Exercise brief - From the data below, retype exactly the lines starting with the one that contains "Click the desktop" and ending with the one that contains "Task: Open the wrench tools サービスを知る icon", both included.
════
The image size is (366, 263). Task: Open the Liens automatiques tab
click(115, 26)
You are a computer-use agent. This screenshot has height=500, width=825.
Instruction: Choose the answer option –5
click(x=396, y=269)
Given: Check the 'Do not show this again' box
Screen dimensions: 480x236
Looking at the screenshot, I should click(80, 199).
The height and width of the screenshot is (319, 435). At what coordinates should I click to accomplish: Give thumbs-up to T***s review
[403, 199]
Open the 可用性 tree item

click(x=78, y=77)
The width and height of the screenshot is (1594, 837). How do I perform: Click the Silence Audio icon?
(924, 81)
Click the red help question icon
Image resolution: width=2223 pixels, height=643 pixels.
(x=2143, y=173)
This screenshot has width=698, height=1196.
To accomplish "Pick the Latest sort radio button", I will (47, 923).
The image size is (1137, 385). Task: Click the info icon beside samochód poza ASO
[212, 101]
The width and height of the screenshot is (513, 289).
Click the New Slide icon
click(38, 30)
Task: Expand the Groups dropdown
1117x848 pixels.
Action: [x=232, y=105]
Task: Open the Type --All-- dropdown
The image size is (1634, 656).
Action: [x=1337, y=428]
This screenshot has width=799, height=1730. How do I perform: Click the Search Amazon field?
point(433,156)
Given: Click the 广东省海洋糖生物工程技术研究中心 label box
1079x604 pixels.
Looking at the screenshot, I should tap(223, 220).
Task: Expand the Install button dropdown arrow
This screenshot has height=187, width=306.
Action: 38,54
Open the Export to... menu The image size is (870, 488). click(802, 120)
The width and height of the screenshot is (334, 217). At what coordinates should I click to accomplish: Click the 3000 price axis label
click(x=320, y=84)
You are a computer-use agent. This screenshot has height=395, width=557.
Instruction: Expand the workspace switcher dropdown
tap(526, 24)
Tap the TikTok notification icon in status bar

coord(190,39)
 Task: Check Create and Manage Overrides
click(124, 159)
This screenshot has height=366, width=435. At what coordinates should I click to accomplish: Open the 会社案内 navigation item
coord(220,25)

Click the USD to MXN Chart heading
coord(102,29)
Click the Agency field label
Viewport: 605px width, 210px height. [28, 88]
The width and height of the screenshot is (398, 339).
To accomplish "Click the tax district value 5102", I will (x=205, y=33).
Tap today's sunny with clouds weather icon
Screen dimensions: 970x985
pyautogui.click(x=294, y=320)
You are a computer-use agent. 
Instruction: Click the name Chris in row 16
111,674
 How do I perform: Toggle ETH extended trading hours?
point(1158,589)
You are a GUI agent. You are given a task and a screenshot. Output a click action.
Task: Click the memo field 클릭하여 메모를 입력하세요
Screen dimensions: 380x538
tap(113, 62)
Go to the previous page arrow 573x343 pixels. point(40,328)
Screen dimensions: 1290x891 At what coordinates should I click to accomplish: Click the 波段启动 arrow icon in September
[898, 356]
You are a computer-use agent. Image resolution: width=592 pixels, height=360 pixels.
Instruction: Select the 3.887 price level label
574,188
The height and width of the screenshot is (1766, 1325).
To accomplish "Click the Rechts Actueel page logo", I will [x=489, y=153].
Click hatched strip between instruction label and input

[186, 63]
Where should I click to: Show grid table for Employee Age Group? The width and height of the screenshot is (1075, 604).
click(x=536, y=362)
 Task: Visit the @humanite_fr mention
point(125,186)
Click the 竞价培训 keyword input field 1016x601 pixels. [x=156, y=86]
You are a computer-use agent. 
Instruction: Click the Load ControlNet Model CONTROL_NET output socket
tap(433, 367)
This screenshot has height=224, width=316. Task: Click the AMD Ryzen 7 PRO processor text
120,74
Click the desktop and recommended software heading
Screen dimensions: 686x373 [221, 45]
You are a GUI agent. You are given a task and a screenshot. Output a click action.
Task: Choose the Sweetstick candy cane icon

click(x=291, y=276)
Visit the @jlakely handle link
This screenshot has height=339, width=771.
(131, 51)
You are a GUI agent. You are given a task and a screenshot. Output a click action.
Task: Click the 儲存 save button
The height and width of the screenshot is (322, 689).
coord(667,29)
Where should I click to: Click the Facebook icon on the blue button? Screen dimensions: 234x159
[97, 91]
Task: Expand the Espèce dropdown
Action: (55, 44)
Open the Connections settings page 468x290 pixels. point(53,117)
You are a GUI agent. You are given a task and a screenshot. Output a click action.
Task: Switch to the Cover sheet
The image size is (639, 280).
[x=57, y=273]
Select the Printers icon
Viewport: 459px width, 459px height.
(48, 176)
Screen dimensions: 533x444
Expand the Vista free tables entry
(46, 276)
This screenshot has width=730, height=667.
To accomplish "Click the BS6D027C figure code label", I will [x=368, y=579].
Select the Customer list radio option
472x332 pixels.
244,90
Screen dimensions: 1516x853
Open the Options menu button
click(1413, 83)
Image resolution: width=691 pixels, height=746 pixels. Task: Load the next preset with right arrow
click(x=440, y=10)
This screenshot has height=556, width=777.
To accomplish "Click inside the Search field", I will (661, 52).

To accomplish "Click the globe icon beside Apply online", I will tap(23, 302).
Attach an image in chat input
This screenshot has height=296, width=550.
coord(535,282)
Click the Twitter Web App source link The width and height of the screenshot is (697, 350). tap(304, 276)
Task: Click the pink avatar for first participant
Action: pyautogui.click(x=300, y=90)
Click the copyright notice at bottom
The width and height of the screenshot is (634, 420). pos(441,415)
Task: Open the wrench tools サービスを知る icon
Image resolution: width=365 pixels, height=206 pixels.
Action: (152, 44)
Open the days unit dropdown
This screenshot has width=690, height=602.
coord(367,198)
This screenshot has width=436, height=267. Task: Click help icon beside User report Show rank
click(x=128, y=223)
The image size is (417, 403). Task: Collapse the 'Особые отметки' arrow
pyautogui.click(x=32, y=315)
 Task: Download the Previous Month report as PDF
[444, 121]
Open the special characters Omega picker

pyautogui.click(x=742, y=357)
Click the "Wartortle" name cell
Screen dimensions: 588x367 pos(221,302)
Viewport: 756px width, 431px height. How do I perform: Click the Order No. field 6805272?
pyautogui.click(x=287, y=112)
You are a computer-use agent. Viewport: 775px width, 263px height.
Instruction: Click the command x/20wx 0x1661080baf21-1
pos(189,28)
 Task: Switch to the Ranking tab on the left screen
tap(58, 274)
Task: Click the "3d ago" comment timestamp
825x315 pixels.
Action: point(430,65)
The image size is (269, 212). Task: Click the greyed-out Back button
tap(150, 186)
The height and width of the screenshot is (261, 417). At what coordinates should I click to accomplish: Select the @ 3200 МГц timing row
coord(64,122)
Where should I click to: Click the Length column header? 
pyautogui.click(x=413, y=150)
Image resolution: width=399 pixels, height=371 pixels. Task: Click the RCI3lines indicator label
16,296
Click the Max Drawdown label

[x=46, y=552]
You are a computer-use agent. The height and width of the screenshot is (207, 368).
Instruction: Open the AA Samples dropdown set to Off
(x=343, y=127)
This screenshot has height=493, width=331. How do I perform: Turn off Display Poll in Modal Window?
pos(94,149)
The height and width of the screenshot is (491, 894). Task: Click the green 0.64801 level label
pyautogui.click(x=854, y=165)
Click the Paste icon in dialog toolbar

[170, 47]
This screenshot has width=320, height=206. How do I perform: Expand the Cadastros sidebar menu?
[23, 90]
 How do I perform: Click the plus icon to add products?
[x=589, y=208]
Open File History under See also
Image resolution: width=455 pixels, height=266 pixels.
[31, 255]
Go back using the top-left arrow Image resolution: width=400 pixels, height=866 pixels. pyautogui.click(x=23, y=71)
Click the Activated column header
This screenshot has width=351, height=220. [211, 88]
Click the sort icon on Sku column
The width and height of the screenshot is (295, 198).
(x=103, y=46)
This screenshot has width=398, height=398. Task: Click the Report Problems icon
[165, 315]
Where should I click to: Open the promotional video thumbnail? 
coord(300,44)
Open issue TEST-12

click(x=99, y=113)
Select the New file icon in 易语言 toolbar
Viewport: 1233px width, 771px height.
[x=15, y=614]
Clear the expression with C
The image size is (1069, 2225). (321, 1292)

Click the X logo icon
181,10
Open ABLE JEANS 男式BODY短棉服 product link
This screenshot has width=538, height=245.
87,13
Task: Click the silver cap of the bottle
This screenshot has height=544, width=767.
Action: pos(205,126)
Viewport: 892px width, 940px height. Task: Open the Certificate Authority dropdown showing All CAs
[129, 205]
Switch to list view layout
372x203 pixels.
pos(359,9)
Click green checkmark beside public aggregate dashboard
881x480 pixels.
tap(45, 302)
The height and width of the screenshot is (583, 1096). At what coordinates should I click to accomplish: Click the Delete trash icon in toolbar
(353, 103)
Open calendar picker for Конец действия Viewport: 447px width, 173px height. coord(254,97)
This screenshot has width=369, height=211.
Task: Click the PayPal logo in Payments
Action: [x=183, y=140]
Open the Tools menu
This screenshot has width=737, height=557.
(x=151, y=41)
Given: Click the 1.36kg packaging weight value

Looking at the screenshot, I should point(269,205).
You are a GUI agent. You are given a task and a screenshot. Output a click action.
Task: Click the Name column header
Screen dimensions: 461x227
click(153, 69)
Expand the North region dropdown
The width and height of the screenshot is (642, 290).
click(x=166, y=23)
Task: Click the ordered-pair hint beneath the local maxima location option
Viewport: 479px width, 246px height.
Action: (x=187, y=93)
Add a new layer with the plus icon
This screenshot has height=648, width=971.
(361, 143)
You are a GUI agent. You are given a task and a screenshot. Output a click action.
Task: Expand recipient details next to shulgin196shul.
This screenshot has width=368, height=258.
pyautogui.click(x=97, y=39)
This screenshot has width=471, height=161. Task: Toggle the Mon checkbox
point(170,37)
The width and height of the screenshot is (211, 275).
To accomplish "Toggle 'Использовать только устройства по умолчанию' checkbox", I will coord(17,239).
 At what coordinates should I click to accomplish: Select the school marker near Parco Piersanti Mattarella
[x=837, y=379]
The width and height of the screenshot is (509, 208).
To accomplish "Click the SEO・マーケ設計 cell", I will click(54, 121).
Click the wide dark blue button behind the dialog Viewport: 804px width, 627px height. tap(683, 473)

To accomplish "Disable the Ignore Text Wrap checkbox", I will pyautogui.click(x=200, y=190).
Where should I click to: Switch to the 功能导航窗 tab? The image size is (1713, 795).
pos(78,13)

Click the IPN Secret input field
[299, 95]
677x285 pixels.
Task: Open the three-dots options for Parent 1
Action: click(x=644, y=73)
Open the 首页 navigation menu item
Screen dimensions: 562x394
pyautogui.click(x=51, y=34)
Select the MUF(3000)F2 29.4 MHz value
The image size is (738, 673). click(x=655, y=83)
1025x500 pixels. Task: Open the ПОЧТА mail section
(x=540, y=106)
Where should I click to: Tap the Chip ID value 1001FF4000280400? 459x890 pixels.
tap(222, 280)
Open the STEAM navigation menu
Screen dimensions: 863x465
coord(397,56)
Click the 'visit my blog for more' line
════
Solution -
Click the desktop and recommended software heading
Screen dimensions: 686x373 [221, 45]
You are a GUI agent. You are given a task and a screenshot. Output a click action.
Task: Choose the Sweetstick candy cane icon

click(x=291, y=276)
Visit the @jlakely handle link
This screenshot has height=339, width=771.
(131, 51)
You are a GUI agent. You are given a task and a screenshot. Output a click action.
Task: Click the 儲存 save button
The height and width of the screenshot is (322, 689).
coord(667,29)
Where should I click to: Click the Facebook icon on the blue button? Screen dimensions: 234x159
[97, 91]
Task: Expand the Espèce dropdown
Action: (55, 44)
Open the Connections settings page 468x290 pixels. point(53,117)
You are a GUI agent. You are given a task and a screenshot. Output a click action.
Task: Switch to the Cover sheet
The image size is (639, 280).
[x=57, y=273]
Select the Printers icon
Viewport: 459px width, 459px height.
(48, 176)
Screen dimensions: 533x444
Expand the Vista free tables entry
(46, 276)
This screenshot has width=730, height=667.
To accomplish "Click the BS6D027C figure code label", I will [x=368, y=579].
Select the Customer list radio option
472x332 pixels.
244,90
Screen dimensions: 1516x853
Open the Options menu button
click(1413, 83)
Image resolution: width=691 pixels, height=746 pixels. Task: Load the next preset with right arrow
click(x=440, y=10)
This screenshot has height=556, width=777.
To accomplish "Click inside the Search field", I will (661, 52).

To accomplish "Click the globe icon beside Apply online", I will tap(23, 302).
Attach an image in chat input
This screenshot has height=296, width=550.
coord(535,282)
Click the Twitter Web App source link The width and height of the screenshot is (697, 350). tap(304, 276)
Task: Click the pink avatar for first participant
Action: pyautogui.click(x=300, y=90)
Click the copyright notice at bottom
The width and height of the screenshot is (634, 420). pos(441,415)
Task: Open the wrench tools サービスを知る icon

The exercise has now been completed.